When the world at large realises the features Lynx brings to the table... oh boy! It is going to kick off big time.
Performance analysis
It would be unfair of us to compare loading times of browsers that need to render things such as images and other non-essential page elements, to the mighty text-only Lynx.
Instead, we're going to look at something equally unfair... memory footprint.
We tested a Lynx 2.8.6rel5 build on Windows XP x64 against Chrome, Firefox, Opera and Internet explorer, to see just how much memory each one needed to render the HEXUS.net front page. Here are our findings (Lynx compatible, of course)...

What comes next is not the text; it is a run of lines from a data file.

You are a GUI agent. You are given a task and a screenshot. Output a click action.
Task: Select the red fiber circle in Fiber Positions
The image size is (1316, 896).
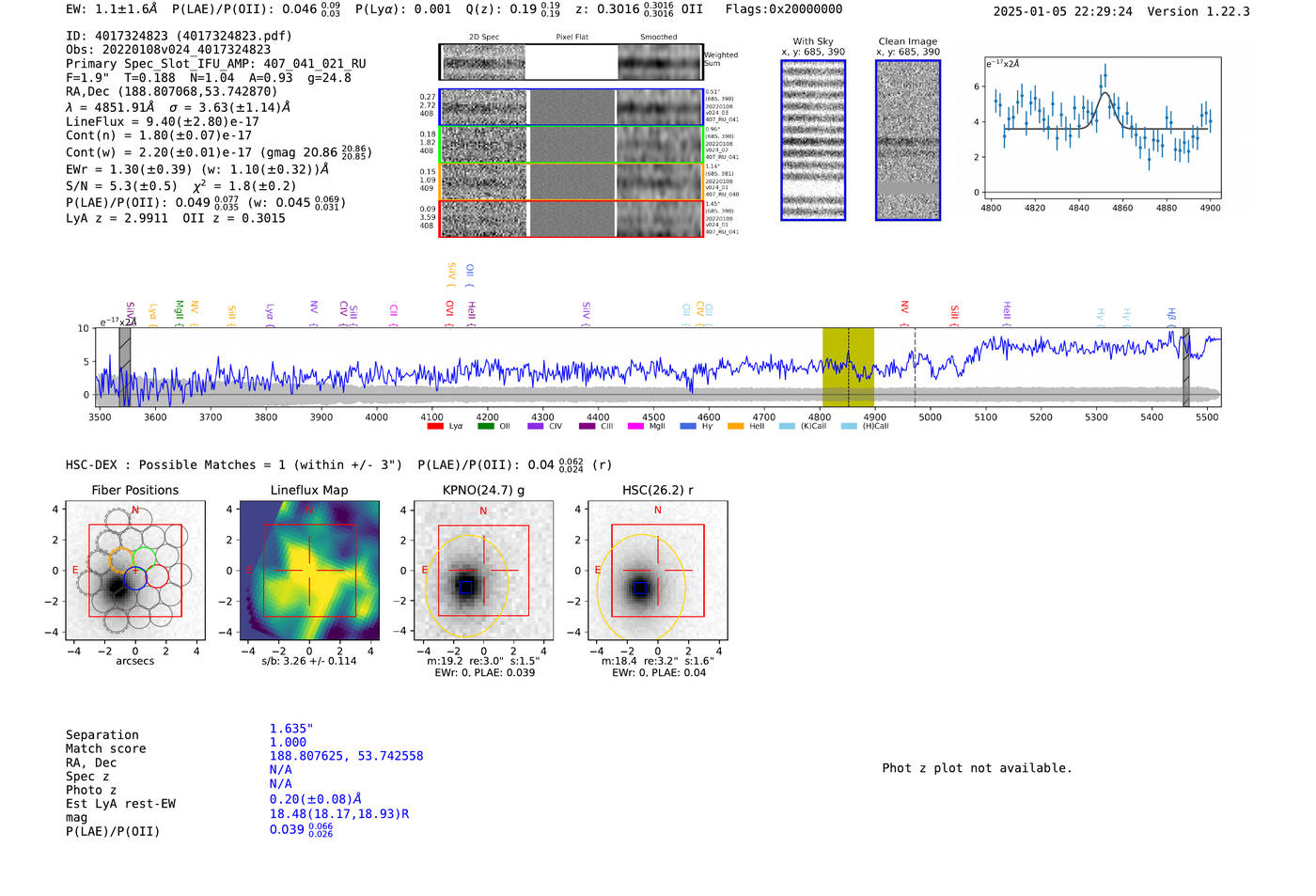(x=157, y=577)
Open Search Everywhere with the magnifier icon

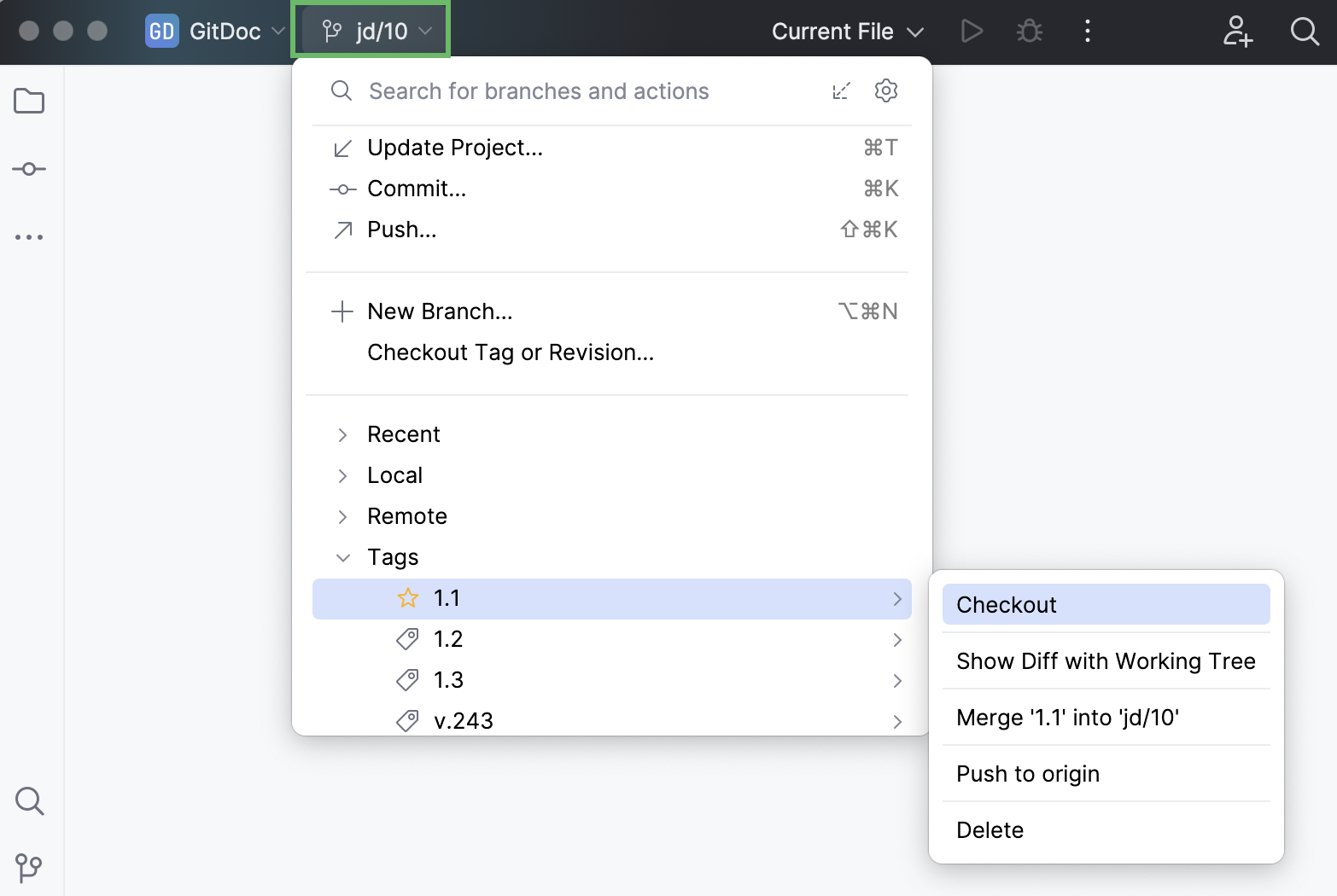[1304, 32]
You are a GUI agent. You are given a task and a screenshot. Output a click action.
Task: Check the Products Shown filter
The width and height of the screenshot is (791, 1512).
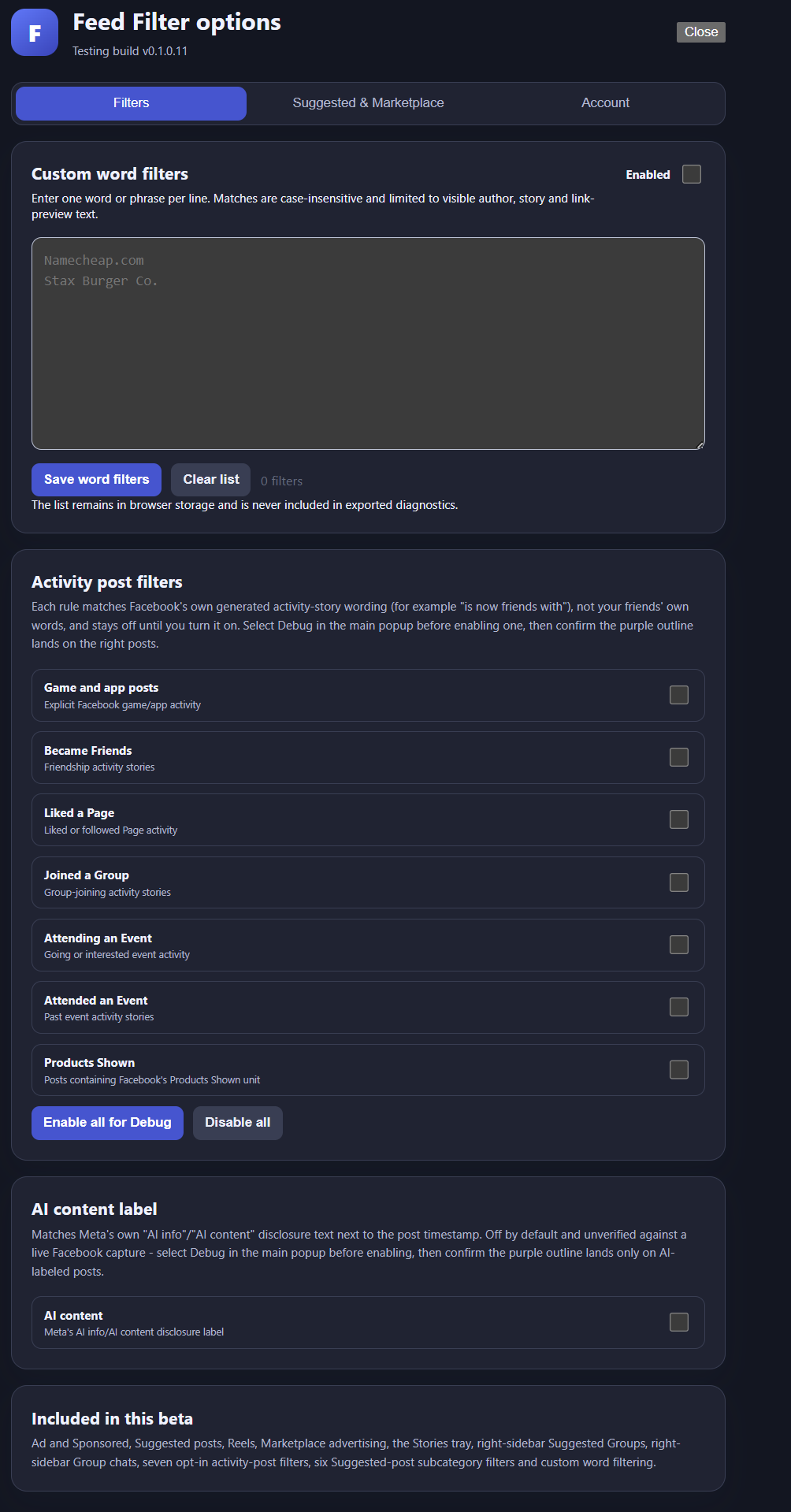pos(679,1070)
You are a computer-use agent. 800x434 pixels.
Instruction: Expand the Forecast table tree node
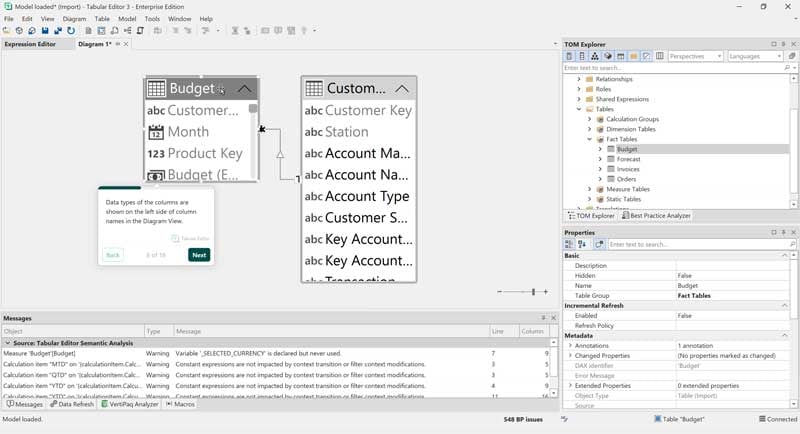(x=599, y=159)
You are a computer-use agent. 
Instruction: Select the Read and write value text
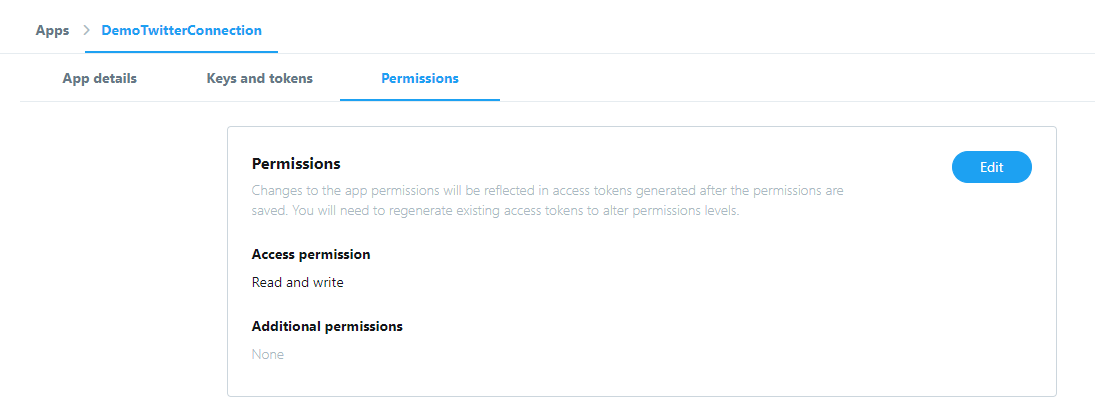pos(297,282)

Browser memory footprint - viewing www.hexus.net
100M|
| ___
80M| | | ___
| | | | |
60M| | | | | ___ ___
| | | | | | | | |
40M| | | | | | | | |
| | | | | | | | |
20M| | | | | | | | |
| ___ | | | | | | | |
0 |____|_|_____|_|_____|_|_____|_|_____|_|____
Lynx Chrome Firefox Opera IE8
Lynx is nearly 10 times lighter in footprint than any other browser on test. Incredible efficiency there.
Conclusions
Move over Google, Chrome is the least of the web's worries. Now it's really time for the browser market to tremble, as Lynx will surely become the browser of choice for those who've seen one too many 'funny smilies' adverts, endured more bad YouTube videos than they can bear, and are fed up of pictures of people in MySpace poses.
So just about everyone, then? Yeah, we reckon.
Do yourself a favour. Upgrade to Lynx now.